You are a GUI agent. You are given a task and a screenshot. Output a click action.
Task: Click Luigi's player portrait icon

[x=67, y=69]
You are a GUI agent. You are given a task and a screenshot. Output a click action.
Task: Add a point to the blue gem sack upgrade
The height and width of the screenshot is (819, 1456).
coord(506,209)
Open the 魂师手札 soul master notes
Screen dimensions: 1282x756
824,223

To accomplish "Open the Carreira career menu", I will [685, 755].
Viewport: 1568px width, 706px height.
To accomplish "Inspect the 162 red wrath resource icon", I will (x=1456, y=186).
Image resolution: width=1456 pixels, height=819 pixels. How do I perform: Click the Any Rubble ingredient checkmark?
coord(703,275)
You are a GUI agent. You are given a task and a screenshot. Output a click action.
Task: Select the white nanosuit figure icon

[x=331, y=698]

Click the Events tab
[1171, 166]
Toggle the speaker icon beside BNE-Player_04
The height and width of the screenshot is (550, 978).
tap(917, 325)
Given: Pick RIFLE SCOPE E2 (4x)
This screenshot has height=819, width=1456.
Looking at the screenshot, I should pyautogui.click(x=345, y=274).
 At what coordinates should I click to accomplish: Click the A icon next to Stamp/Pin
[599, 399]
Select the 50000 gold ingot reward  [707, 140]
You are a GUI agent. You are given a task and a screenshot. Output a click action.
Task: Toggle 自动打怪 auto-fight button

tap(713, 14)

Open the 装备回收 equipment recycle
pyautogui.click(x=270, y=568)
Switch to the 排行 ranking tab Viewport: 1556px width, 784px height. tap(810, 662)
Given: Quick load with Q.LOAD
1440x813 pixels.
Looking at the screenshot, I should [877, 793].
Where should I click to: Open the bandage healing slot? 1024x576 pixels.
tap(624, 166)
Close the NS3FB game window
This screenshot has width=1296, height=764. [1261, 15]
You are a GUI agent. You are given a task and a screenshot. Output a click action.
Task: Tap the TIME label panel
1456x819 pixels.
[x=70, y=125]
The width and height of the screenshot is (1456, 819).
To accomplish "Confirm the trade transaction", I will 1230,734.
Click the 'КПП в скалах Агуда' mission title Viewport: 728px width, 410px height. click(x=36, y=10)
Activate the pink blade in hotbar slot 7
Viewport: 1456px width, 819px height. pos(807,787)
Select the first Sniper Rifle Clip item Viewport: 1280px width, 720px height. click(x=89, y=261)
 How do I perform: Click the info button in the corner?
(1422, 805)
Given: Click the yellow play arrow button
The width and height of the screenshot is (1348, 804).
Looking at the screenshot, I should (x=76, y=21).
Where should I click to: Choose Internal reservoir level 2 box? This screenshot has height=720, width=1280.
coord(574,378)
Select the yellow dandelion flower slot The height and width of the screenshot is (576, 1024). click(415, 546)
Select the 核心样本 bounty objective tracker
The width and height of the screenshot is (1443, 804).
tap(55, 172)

**WHAT THE TASK REQUIRES**
Output the lines from the start of the data through the line containing "will (x=1456, y=186).", inclusive, as a Markdown table with the columns Row and Data line. Number each row and leave out blank lines.

**FULL SOLUTION**
| Row | Data line |
|---|---|
| 1 | You are a GUI agent. You are given a task and a screenshot. Output a click action. |
| 2 | Task: Click Luigi's player portrait icon |
| 3 | [x=67, y=69] |
| 4 | You are a GUI agent. You are given a task and a screenshot. Output a click action. |
| 5 | Task: Add a point to the blue gem sack upgrade |
| 6 | The height and width of the screenshot is (819, 1456). |
| 7 | coord(506,209) |
| 8 | Open the 魂师手札 soul master notes |
| 9 | Screen dimensions: 1282x756 |
| 10 | 824,223 |
| 11 | To accomplish "Open the Carreira career menu", I will [685, 755]. |
| 12 | Viewport: 1568px width, 706px height. |
| 13 | To accomplish "Inspect the 162 red wrath resource icon", I will (x=1456, y=186). |